<command> :
Runs the process within the Terminal’s current bash instance, in the background (i.e. the process is listed as a bash background job and stdin, stdout and stderr are still bound to the terminal); not immune to hangups;
<command> & disown:
Runs the process within the Terminal’s current bash instance, in the background, but the process is detached from the bash’s jobs’ list (i.e. the process is not listed as a bash foreground / background job and stdin, stdout and stderr are still bound to the terminal); immune to hangups;
nohup <command> & disown:
- Runs the process within the Terminal’s current bash instance, in the background, but the process is detached from the bash’s jobs’ list (i.e. the process is not listed as a bash foreground / background job and stdin, stdout and stderr are not still bound to the terminal);immune to hangups;
- & puts the job in the background, that is, makes it block on attempting to read input, and makes the shell not wait for its completion.
- disown removes the process from the shell’s job control, but still leaves it connected to the terminal. One of the results is that the shell won’t send it a SIGHUP. Obviously, it can only be applied to background jobs, because you cannot enter it when a foreground job is running.

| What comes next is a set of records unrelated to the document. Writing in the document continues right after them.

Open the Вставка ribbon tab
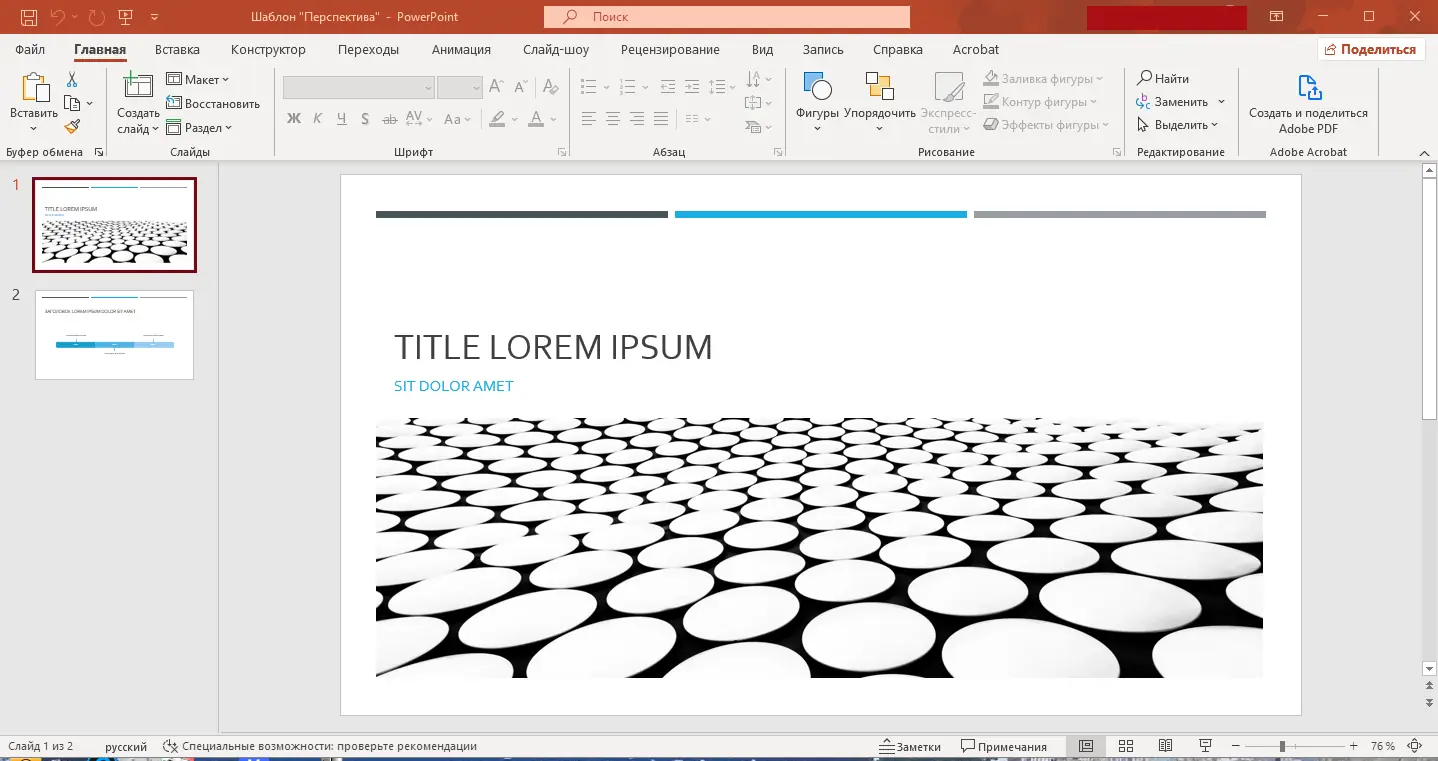1438x761 pixels. [177, 49]
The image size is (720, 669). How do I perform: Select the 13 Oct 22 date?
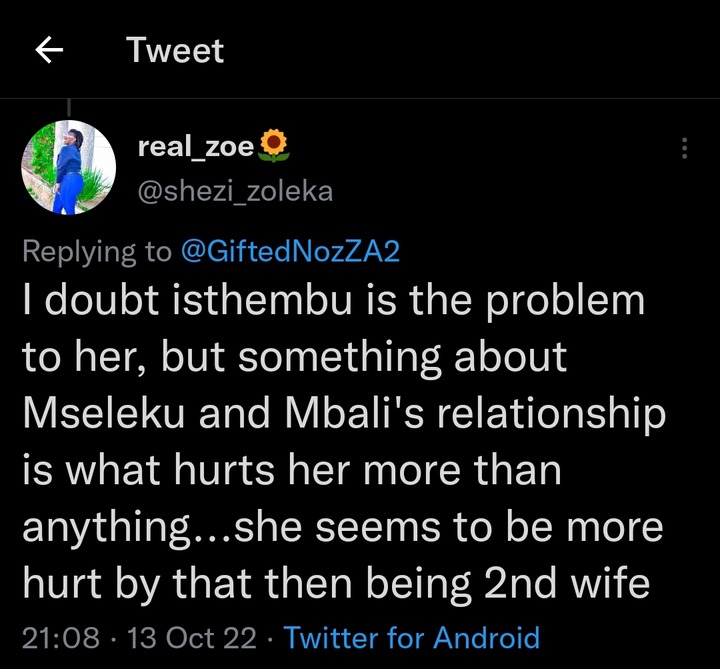pos(192,637)
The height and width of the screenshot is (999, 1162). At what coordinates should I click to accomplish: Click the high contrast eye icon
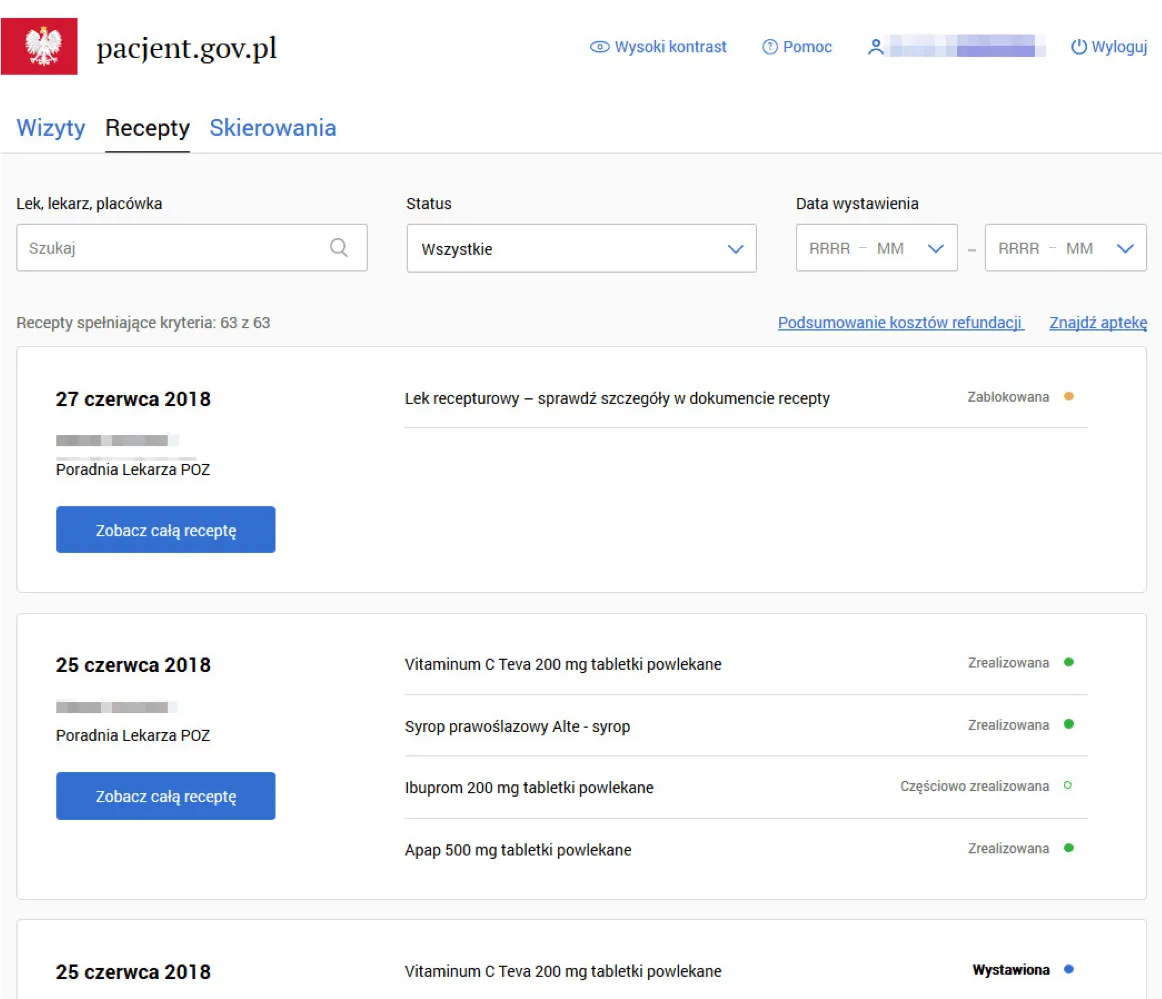click(x=599, y=47)
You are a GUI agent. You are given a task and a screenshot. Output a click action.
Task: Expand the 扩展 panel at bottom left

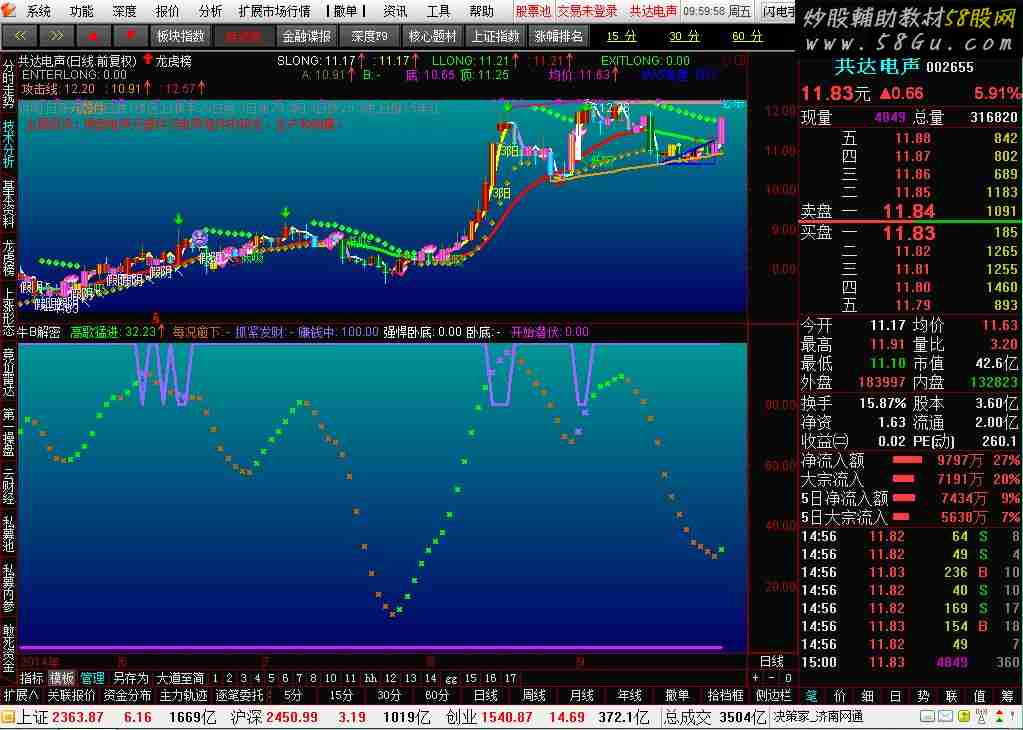tap(20, 695)
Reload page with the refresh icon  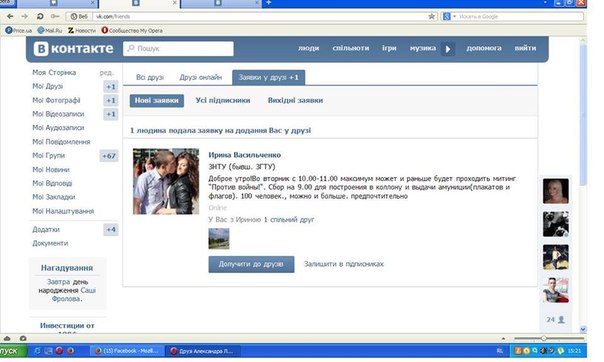pyautogui.click(x=40, y=16)
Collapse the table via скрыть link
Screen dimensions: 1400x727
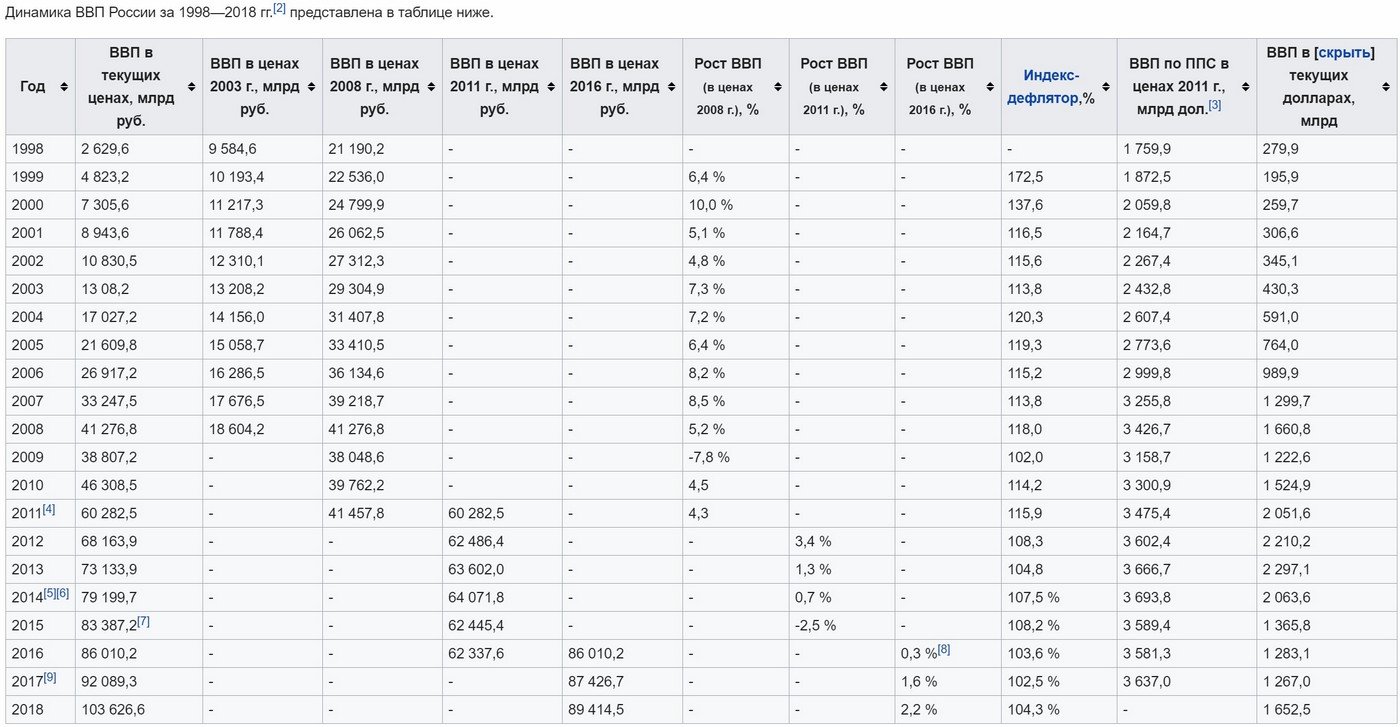click(x=1345, y=53)
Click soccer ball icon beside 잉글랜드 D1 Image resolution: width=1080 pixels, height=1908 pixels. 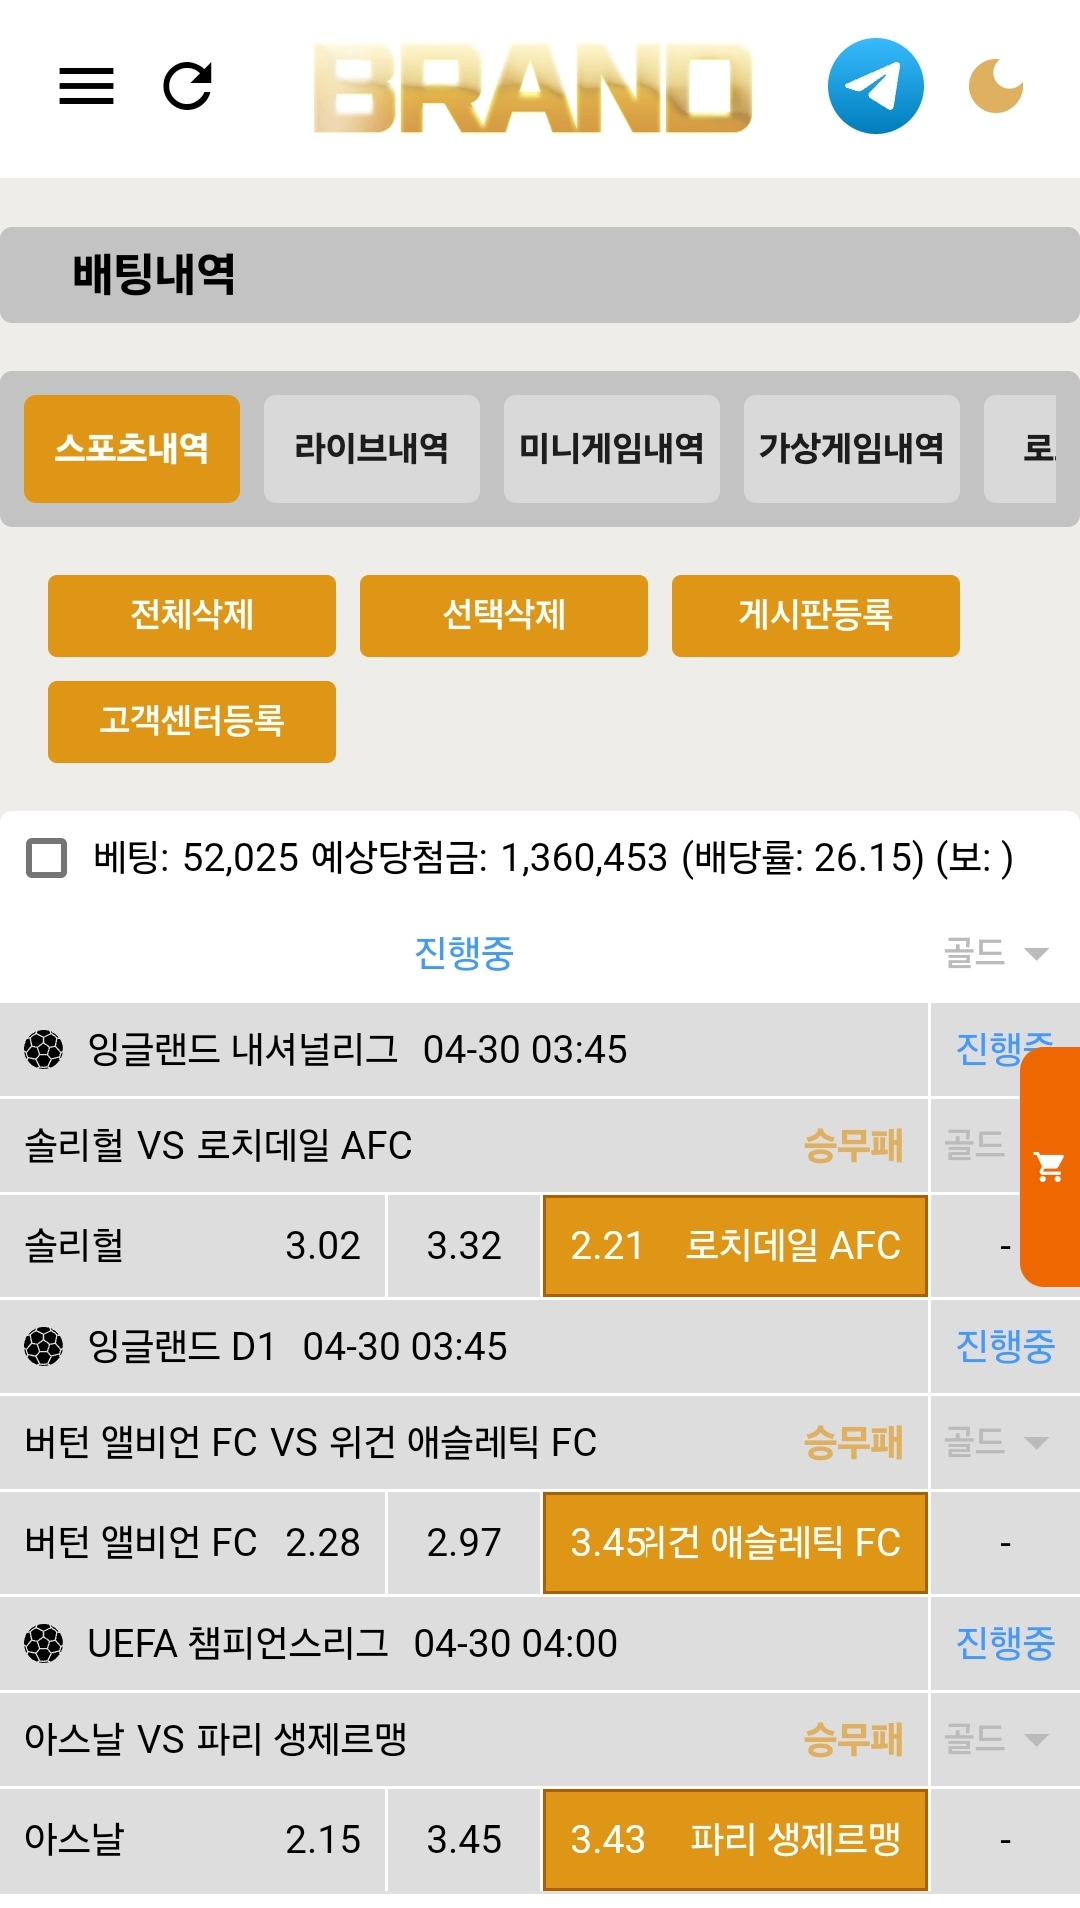pyautogui.click(x=44, y=1346)
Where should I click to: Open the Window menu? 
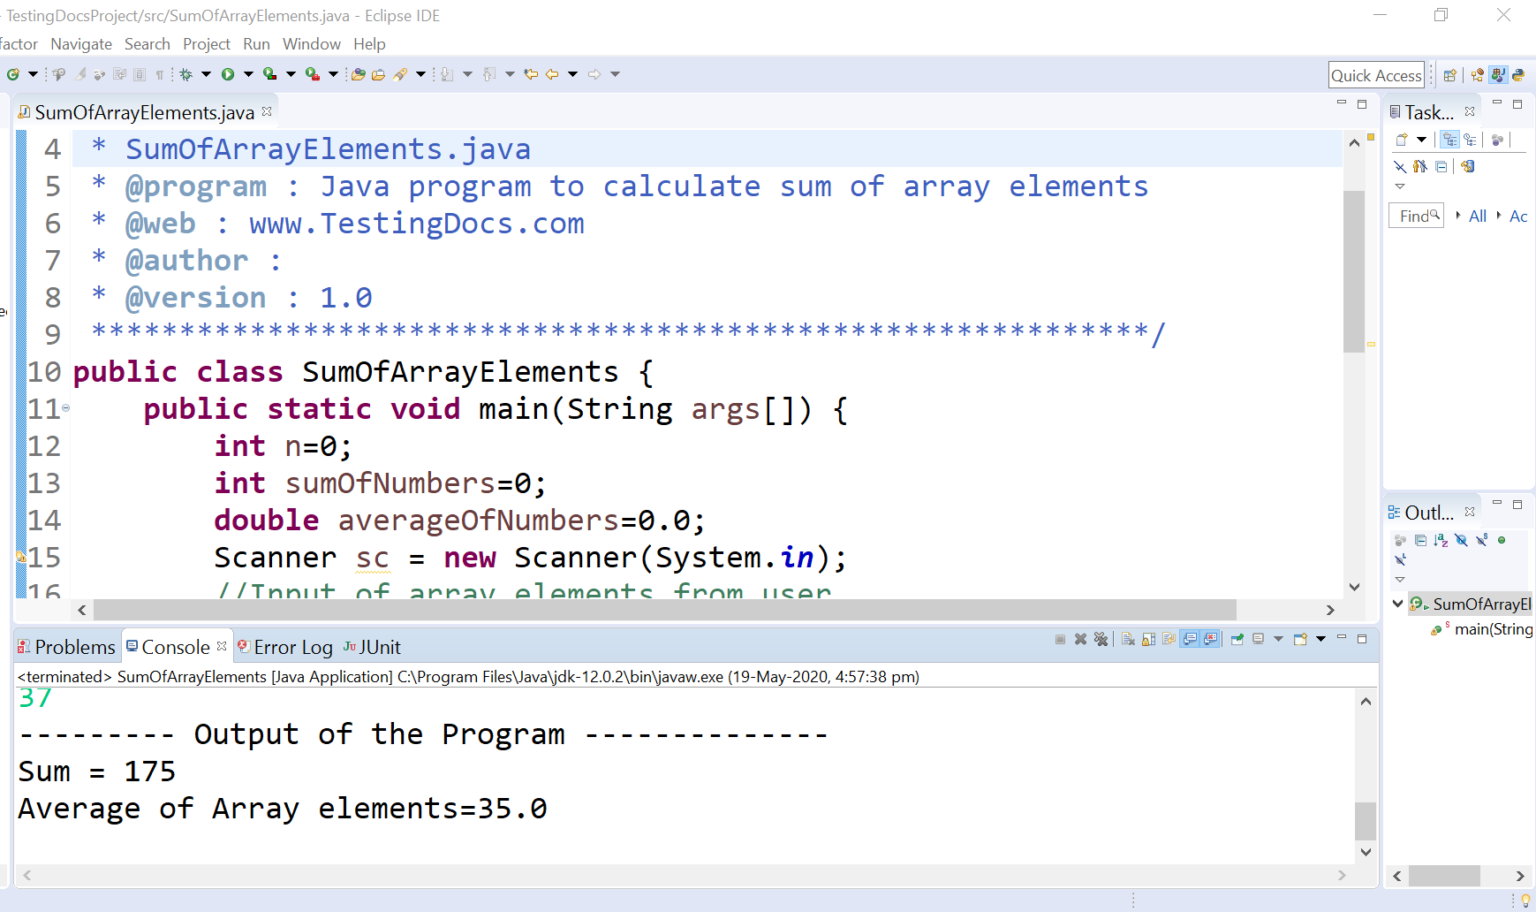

- nohup disconnects the process from the terminal, redirects its output to nohup.out and shields it from SIGHUP. One of the effects (the naming one) is that the process won’t receive any sent NOHUP. It is completely independent from job control and could in principle be used also for foreground jobs.
- Using & causes the program to run in the background, so you’ll get a new shell prompt instead of blocking until the program ends.
- nohup, disown are largely unrelated; they suppress SIGHUP (hangup) signals so the program isn’t automatically killed when the controlling terminal is closed. nohup does this when the begining.
- If you don’t nohup a job when it begins, you can use disown to modify a running job; with no arguments it modifies the current job, which is the one that was just backgrounded
- Using the ampersand (&) will run the command in a child process (child to the current bash session). But, when you exit the session, all child processes will be killed.
- using nohup + ampersand (&) will do the same thing, except that when the session ends, the parent of the child process will be changed to “1” which is the “init” process, thus preserving the child from being killed.
- The nohup command is a signal masking utility and catches the hangup signal. Where as ampersand doesn’t catch the hang up signals.